Finora, grazie a queste attività, è stato possibile rallentare la diffusione della malattia ma raggiungere gli standard umanitari minimi – come ad esempio 15-20 litri di acqua potabile per rifugiato al giorno, un servizio igienico ogni 20 rifugiati – resta un’operazione difficile.
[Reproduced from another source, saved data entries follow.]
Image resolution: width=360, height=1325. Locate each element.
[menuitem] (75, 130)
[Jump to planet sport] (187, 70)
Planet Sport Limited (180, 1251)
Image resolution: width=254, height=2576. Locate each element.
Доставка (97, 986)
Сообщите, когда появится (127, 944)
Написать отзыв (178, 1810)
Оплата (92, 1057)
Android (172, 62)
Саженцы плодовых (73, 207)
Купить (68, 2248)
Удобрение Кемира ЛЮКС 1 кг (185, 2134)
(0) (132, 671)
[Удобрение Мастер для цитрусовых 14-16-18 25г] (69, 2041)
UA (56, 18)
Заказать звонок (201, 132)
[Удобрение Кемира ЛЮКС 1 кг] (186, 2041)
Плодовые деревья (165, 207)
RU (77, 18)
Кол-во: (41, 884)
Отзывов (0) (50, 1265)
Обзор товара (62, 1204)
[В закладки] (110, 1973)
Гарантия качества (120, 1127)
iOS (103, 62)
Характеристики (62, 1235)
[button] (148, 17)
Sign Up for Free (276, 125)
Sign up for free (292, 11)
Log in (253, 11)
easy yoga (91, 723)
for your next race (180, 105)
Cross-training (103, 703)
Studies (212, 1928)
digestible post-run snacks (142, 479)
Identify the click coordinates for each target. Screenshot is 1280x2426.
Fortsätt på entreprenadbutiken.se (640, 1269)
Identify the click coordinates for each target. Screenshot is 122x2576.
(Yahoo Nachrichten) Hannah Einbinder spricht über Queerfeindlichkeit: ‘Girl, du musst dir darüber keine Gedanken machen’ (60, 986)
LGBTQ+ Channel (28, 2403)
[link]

L’operazione in Sud Sudan è infatti largamente sottofinanziata: per continuare a svolgere le proprie attività principali l’UNHCR ha urgentemente bisogno di almeno 20 milioni di dollari USA fino alla fine dell’anno. L’appello aggiornato con cui l’Agenzia ha richiesto 186 milioni di dollari è stato finora finanziato solo al 40% di finanziamenti. Anche le organizzazioni non governative internazionali, per poter proseguire adeguatamente tutte le loro attività, hanno bisogno di maggior finanziamenti.